Domino's Pizza has recently unveiled a bold new ad campaign to spread word of their new and improved pizza recipe. In the ads, letters and Tweets from Domino's customers that criticize the company's pizza are read aloud. If you've ever battled your way through a Domino's pizza you can probably guess the direction these criticisms went. Terms like "cardboard" and "ketchup" and "cascading torrents of bile" feature prominently.
As it happens, I too have been writing letters to Domino's over the years, the timing of said letters tightly corresponding with occasions I consume Domino's Pizza. A healthy sense of self-importance has caused me to save all my correspondence - originally this was for the benefit of future scholars, but in recent years I've also decided it will be useful in case mankind ever needs to prove our civilization's cultural worth on the floor of some kind of alien tribunal.
"Such strange creatures to create beauty out of repeated use of the word 'dong.' You shall be spared."
But after a careful review of my writings and the recent ad campaign, I'm sad to say that none of my critiques of Domino's pizza were aired. I consider this a missed opportunity for Domino's, as Chris Bucholz: Man of Letters (Angry, Spittle-flecked) will be sure to be a best seller in coming years, and the chance to have a future space-Pulitzer winning author write for their ad campaign shouldn't have been passed up lightly.
To pick up the ball which Domino's Pizza has so carelessly dropped, I've decided to reprint below a selection of some of the highlights of my correspondence with them. Although I use the term "correspondence" lightly, as not once did Domino's reply to me, unless you count "by making their pizzas worse," which I don't.

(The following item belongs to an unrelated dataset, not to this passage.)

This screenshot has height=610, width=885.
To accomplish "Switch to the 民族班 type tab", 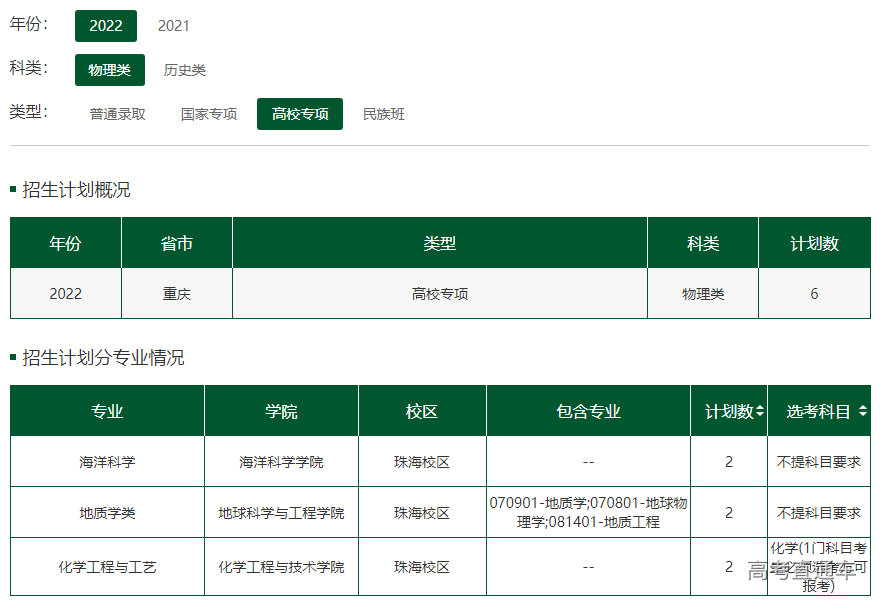I will coord(384,114).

My friend and I ordered a pepperoni classic today and when it arrived we found it to be incredibly chewy. He said it was because your dough isn't kneaded enough, but I suggested it was because the pizza was made entirely out of condoms. Can you settle that bet for us?
Here's a thought: How about using ingredients which impart flavor? Like basil? Or salt? Jesus Christ, people. Making a crust entirely out of flour and children's tears is commendable for its economy, but I think you might be missing pizza's whole raison d'tre: It is for being tasty.
Also, your delivery cars have the incorrect number of wheels.
Your pizza tastes like the bottom of a hamster cage, if that hamster's girlfriend had left him and he'd gotten kind of sloppy about taking care of himself.
Your pizza tastes like a fart made it with a pulp mill.
That's it. I've had enough of this post-pizza rolling on the floor holding my ass. I will run you over. I will find out who is reading this letter (You are. It's you.) and I will run you over with a car. Don't think I'm serious? I AM WRITING THIS IN MY CAR. That is how not fucking around right now I am. I am writing this on my steering wheel and it is honking every time I write a letter and now the police are coming and I will have to cut this short.
OK, they're gone.
"Child's torso stuffed crust pizza" was a terrible idea and you should be ashamed.
Did you know that the security at your corporate headquarters conduct rounds of the building every hour on the hour? And that there are no security cameras that can see the load bearing walls on the southern facing quadrant? Just thought you'd be curious.
YOU ARE RUINING MY LIFE. Apparently my company's HR policy has rules about how much ammonia fertilizer we can keep under our desks. So now guess who's out of a job? Hint: It's the same guy who's girlfriend just left him because he keeps ordering Domino's Pizza and swearing on the toilet.
P.S. It's me. I am the one who is fired.
Your pizza still tastes like a terrorist attacking an enema factory. But that's not why I'm writing you. I'm writing to tell you that your hour of judgment is at hand. I've got a sweet gig writing for a huge magazine - you'll have heard of it, it's name begins with "Cracked." I am going to use my platform at this media behemoth to destroy you and everything you hold dear. No more firing rocks at your parking lot from a tree mounted slingshot a block away. Just the simple life of an honest demagogue for me.
Welcome to hell.
P.S. I also get to sleep under my desk. Things have finally started to turn up for Bucholz.
So it turns out our magazine went under when no one bought it. My editors worry that it was my 4,000 word treatises on how man should cast off the shackles that bind him and tear Domino's employees to shreds with their hands and feet, that were "a little hard to digest."
Fortunately our website is doing OK. I've been told I have to stick to writing lists about He-Man's outfits until I learn discipline. It will probably be a couple years before I can rend the flesh from your bones with a satirical article, but rest assured I will never forget what you did to me or my bowels. Your day of reckoning will come.
In closing, I hope your children disappoint you.